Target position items
[Start]

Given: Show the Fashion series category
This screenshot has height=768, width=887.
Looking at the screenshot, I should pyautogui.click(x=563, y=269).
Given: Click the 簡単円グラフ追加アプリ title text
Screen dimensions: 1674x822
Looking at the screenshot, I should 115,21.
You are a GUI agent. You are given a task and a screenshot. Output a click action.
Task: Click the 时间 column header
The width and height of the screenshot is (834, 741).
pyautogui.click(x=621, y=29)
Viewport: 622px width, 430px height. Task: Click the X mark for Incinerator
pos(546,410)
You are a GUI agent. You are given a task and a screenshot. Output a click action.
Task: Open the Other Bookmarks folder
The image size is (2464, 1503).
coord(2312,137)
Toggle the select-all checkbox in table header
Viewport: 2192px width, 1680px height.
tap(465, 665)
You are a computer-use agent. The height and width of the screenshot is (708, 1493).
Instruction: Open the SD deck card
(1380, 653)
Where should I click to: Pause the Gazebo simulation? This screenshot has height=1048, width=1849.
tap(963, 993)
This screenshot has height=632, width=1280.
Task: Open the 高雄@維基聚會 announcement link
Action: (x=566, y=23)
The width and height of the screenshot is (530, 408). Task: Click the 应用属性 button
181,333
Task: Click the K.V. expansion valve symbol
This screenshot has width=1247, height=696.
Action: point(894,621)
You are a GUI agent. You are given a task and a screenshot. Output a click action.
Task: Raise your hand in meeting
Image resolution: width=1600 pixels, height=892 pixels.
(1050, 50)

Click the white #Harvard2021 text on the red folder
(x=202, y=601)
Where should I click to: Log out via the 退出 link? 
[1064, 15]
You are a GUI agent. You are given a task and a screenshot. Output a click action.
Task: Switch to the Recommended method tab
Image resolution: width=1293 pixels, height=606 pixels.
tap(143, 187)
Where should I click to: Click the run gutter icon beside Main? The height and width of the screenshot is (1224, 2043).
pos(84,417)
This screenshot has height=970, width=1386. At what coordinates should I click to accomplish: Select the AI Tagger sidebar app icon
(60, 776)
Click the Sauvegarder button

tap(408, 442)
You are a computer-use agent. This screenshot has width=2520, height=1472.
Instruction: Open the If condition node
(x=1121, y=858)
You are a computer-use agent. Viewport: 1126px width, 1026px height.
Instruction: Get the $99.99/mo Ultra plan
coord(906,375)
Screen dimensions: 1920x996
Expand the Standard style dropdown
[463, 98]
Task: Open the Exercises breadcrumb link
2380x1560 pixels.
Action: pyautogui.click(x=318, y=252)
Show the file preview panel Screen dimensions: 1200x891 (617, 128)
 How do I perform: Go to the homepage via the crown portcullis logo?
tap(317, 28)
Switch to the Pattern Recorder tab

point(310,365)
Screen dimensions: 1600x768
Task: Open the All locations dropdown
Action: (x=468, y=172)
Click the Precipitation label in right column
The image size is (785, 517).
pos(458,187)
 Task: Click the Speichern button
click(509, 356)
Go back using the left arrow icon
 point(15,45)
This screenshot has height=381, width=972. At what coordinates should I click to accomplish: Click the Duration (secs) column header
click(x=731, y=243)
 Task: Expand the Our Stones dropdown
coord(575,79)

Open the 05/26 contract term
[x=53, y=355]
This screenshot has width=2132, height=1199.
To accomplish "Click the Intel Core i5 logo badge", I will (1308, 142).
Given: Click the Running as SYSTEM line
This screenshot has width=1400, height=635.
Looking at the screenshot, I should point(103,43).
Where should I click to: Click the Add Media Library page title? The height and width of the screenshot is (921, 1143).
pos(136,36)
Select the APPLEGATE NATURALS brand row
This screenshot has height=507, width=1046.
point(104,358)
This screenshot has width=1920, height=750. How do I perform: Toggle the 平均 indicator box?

[End]

Copy out every item above verbatim, changing nothing.

SOLUTION FOR THIS EXERCISE
Given: Show the Fashion series category
This screenshot has height=768, width=887.
Looking at the screenshot, I should pyautogui.click(x=563, y=269).
Given: Click the 簡単円グラフ追加アプリ title text
Screen dimensions: 1674x822
Looking at the screenshot, I should 115,21.
You are a GUI agent. You are given a task and a screenshot. Output a click action.
Task: Click the 时间 column header
The width and height of the screenshot is (834, 741).
pyautogui.click(x=621, y=29)
Viewport: 622px width, 430px height. Task: Click the X mark for Incinerator
pos(546,410)
You are a GUI agent. You are given a task and a screenshot. Output a click action.
Task: Open the Other Bookmarks folder
The image size is (2464, 1503).
coord(2312,137)
Toggle the select-all checkbox in table header
Viewport: 2192px width, 1680px height.
tap(465, 665)
You are a computer-use agent. The height and width of the screenshot is (708, 1493).
Instruction: Open the SD deck card
(1380, 653)
Where should I click to: Pause the Gazebo simulation? This screenshot has height=1048, width=1849.
tap(963, 993)
This screenshot has height=632, width=1280.
Task: Open the 高雄@維基聚會 announcement link
Action: (x=566, y=23)
The width and height of the screenshot is (530, 408). Task: Click the 应用属性 button
181,333
Task: Click the K.V. expansion valve symbol
This screenshot has width=1247, height=696.
Action: point(894,621)
You are a GUI agent. You are given a task and a screenshot. Output a click action.
Task: Raise your hand in meeting
Image resolution: width=1600 pixels, height=892 pixels.
(1050, 50)

Click the white #Harvard2021 text on the red folder
(x=202, y=601)
Where should I click to: Log out via the 退出 link? 
[1064, 15]
You are a GUI agent. You are given a task and a screenshot. Output a click action.
Task: Switch to the Recommended method tab
Image resolution: width=1293 pixels, height=606 pixels.
tap(143, 187)
Where should I click to: Click the run gutter icon beside Main? The height and width of the screenshot is (1224, 2043).
pos(84,417)
This screenshot has height=970, width=1386. At what coordinates should I click to accomplish: Select the AI Tagger sidebar app icon
(60, 776)
Click the Sauvegarder button

tap(408, 442)
You are a computer-use agent. This screenshot has width=2520, height=1472.
Instruction: Open the If condition node
(x=1121, y=858)
You are a computer-use agent. Viewport: 1126px width, 1026px height.
Instruction: Get the $99.99/mo Ultra plan
coord(906,375)
Screen dimensions: 1920x996
Expand the Standard style dropdown
[463, 98]
Task: Open the Exercises breadcrumb link
2380x1560 pixels.
Action: pyautogui.click(x=318, y=252)
Show the file preview panel Screen dimensions: 1200x891 (617, 128)
 How do I perform: Go to the homepage via the crown portcullis logo?
tap(317, 28)
Switch to the Pattern Recorder tab

point(310,365)
Screen dimensions: 1600x768
Task: Open the All locations dropdown
Action: (x=468, y=172)
Click the Precipitation label in right column
The image size is (785, 517).
pos(458,187)
 Task: Click the Speichern button
click(509, 356)
Go back using the left arrow icon
 point(15,45)
This screenshot has height=381, width=972. At what coordinates should I click to accomplish: Click the Duration (secs) column header
click(x=731, y=243)
 Task: Expand the Our Stones dropdown
coord(575,79)

Open the 05/26 contract term
[x=53, y=355]
This screenshot has width=2132, height=1199.
To accomplish "Click the Intel Core i5 logo badge", I will (1308, 142).
Given: Click the Running as SYSTEM line
This screenshot has width=1400, height=635.
Looking at the screenshot, I should point(103,43).
Where should I click to: Click the Add Media Library page title? The height and width of the screenshot is (921, 1143).
pos(136,36)
Select the APPLEGATE NATURALS brand row
This screenshot has height=507, width=1046.
point(104,358)
This screenshot has width=1920, height=750. How do I perform: Toggle the 平均 indicator box?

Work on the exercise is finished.